Gospel Church Choir Rules
29 SEP 2017
A church choir helps to make a service more enjoyable by providing uplifting music for the audience. Before a choir stands and begins singing for a particular service, though, there is a lot of hard work and preparation that goes into that performance. Anyone who is thinking of joining a gospel church choir or is already a member of one can benefit from these suggested rules of order. Not all choirs have written rules for members, but they will operate more smoothly if everyone follows certain commonplace principles of conduct and etiquette.
1 Rules Involving Courtesy
When committing to join a church choir, there are some common rules of courtesy that need to be followed in order for the group to be successful.

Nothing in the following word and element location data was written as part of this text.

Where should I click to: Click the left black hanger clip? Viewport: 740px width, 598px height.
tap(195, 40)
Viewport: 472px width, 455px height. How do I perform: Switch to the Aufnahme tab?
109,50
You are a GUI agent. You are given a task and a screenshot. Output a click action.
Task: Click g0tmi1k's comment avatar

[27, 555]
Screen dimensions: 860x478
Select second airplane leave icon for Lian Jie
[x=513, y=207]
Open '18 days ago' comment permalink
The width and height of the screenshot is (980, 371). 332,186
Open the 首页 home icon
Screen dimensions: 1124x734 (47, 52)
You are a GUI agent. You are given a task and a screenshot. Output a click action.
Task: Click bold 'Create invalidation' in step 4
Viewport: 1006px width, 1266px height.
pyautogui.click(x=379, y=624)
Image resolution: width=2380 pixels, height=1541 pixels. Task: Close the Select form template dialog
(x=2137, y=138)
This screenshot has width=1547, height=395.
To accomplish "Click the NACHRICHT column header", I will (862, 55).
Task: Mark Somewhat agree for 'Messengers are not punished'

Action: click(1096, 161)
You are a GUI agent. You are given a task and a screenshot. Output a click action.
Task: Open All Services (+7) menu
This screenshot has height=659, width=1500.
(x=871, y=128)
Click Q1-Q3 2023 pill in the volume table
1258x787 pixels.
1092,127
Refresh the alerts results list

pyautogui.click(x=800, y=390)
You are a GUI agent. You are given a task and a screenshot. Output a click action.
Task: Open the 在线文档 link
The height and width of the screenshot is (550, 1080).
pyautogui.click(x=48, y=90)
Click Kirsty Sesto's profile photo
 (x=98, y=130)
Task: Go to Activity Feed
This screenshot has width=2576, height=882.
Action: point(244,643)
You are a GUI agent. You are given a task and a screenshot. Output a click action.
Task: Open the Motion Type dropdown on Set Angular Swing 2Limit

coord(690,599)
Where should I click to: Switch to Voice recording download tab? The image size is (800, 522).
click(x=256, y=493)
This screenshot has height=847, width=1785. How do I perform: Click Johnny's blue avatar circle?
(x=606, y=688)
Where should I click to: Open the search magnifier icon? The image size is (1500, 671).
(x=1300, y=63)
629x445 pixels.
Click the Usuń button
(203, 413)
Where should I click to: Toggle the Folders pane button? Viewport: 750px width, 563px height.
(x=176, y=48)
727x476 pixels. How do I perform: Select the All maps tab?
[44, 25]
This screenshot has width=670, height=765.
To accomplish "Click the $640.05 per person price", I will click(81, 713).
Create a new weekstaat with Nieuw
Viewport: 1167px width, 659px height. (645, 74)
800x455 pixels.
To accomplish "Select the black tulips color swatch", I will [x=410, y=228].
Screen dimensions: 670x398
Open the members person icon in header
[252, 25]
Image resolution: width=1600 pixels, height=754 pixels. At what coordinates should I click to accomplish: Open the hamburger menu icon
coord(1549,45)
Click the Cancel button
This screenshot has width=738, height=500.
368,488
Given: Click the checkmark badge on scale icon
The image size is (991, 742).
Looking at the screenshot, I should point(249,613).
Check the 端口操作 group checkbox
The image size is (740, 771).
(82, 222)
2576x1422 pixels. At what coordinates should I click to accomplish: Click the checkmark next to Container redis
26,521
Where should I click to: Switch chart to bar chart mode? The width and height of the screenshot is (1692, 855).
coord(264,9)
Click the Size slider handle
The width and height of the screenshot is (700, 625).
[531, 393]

Here are some important rules involving courtesy for choir members:
Let the director know when you are going to miss a practice or scheduled event. Show up on time for choir events.
Show the choir director respect by not questioning instructions or direction.
Practice songs at home when possible to help you learn them better.
Volunteer to help set up and clean up before and after choir-related events.
Do not carry on side conversations during choir practice.
2 Rules Involving God
In addition to rules that apply to any group or organization, joining a church choir brings with it a commitment to a higher power. Here are some rules for church choir members that involve a commitment to God.
Remember that each choir member is not just singing to the church audience; praising God should be the main purpose for choir participation.
Encourage others in the church to join the choir; tell them what it has meant to you, but do not push.
Try to be aware of the messages that are in the songs you sing and make them a part of your daily life.
3 Rules Involving Interpersonal Communication
Even with dedicated members who have melodious voices, a choir will not be successful if all of its members communicate. Here are some choir rules that will help to ensure that the group is as harmonious outside the choir loft as it is in the church sanctuary.
Do not criticize another member's voice; the choir director is the only person who should give instruction.
If you have a problem with another choir member, go to the director for guidance; confronting that person may cause hard feelings and tension.